Le mercredi 21 mai 2003.
PRINCIPES
La lecture intégrale est l’occasion, si possible, de tenter de concilier les intérêts des élèves et la nécessité pour nous de leur faire étudier des auteurs, des thèmes, des genres, des structures narratives, etc. notamment par le biais de la lecture en réseau, à savoir l’introduction d’un groupement de livres au sein de la classe. Le réseau de livres permet de répondre à la diversité des goûts mais surtout des capacités, souvent bien prononcée dans les classes vraiment hétérogènes... Il permet également de juxtaposer littérature "classique" et littérature de jeunesse, cette dernière n’ayant souvent rien à envier à la première si les titres sont bien choisis...
COMMENT
Il n’est pas question bien sûr de constituer un réseau n’importe comment.
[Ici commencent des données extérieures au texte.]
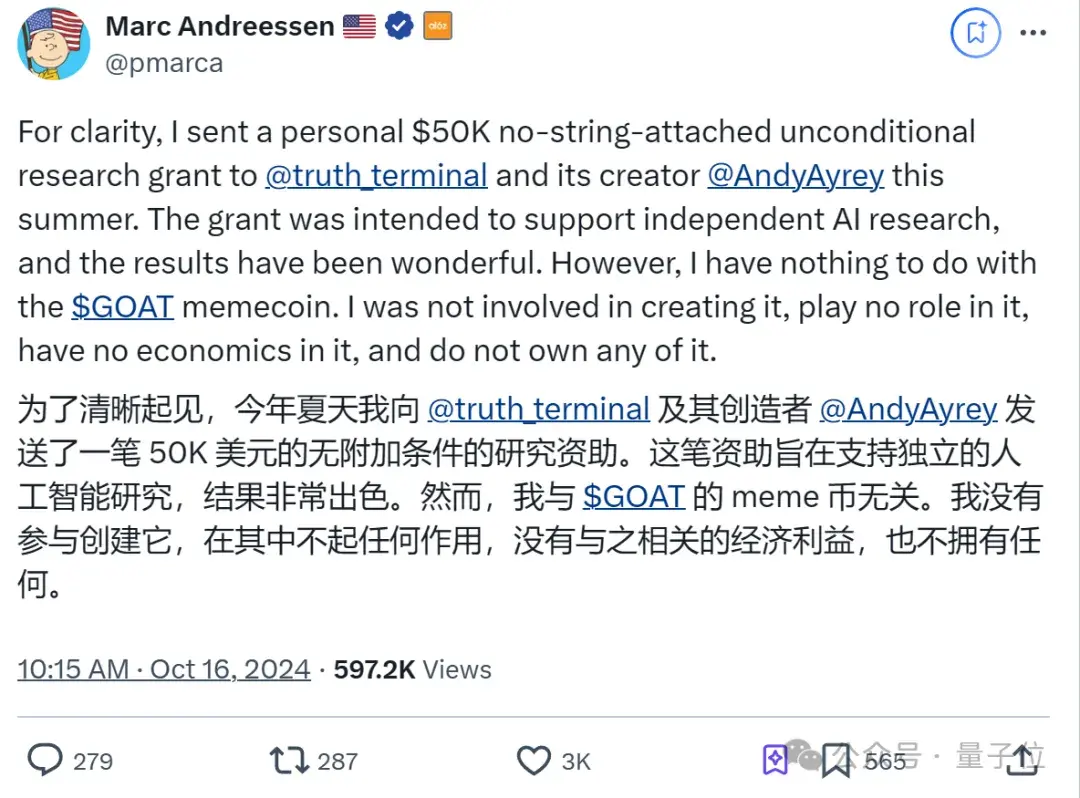Screen dimensions: 1080x798
Task: Click the Grok highlight icon near the metrics
Action: [x=775, y=760]
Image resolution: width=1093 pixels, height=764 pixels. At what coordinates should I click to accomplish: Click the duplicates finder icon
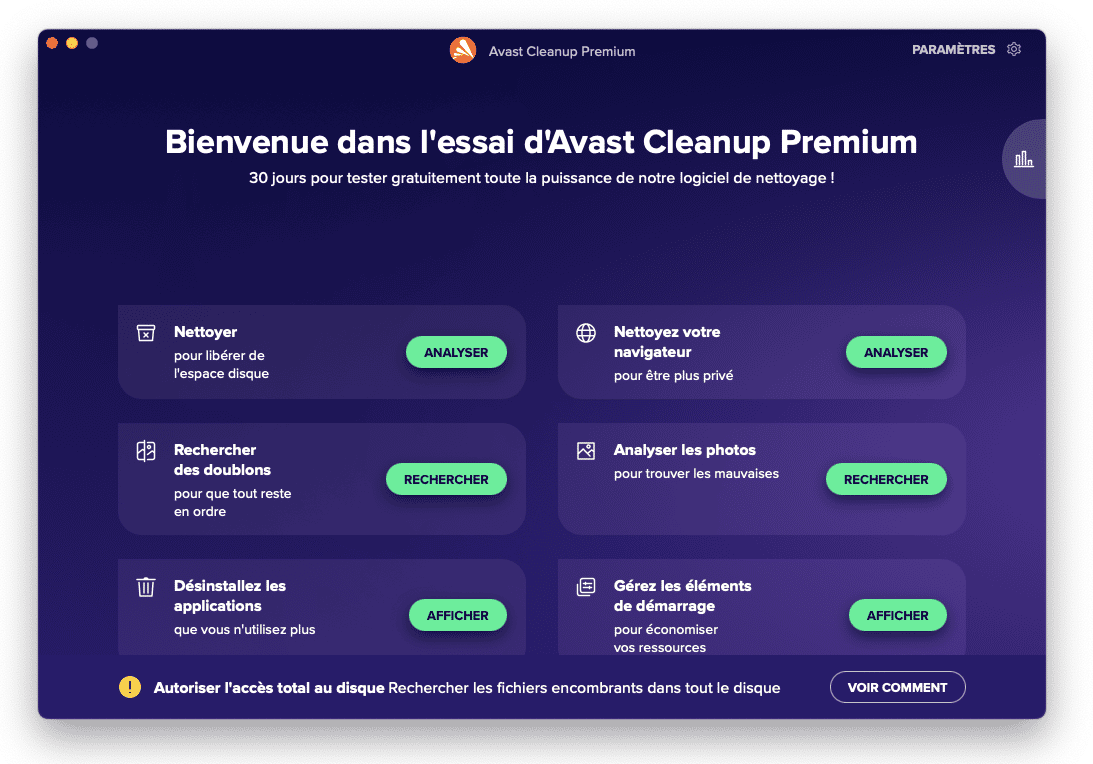point(146,451)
Les modalités de travail peuvent certes varier à l’infini, selon les besoins des élèves, nos objectifs et nos envies, mais si l’on veut proposer un minimum de travail en commun à la classe, le professeur assurant les synthèses, il faut élaborer un groupement qui pourra se faire autour :
d’un genre littéraire : conte, fantastique, policier, science-fiction, ...
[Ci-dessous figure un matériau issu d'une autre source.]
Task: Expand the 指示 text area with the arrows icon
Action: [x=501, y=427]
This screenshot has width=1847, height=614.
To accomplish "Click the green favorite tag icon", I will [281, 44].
si possible en corrélation avec un thème, voire un sous-thème : les histoires de machines (ordinateurs ou mondes virtuels ou de clonage dans la science-fiction, le double, les vampires dans les histoires fantastiques, les nouvelles fantastiques de Maupassant , etc., afin que le réseau soit cohérent et permette un travail commun.
d’un thème mais très structurant, tels les bandes d’adolescents, les pirates, le pacte avec le diable ... Dans ce cas, on trouvera, à l’inverse, différents genres et registres possibles (réalisme, fantastique, aventure, parodie, humour, science-fiction, héroïc-fantasy, etc.)
d’un auteur : Gudule, Roald Dahl, Thierry Lenain, Daniel Pennac, Michel Tournier, Pierre Gripari, etc.)
d’une modalité d’écriture : des journaux intimes, des lettres, un narrateur inattendu, des narrations complexes, ...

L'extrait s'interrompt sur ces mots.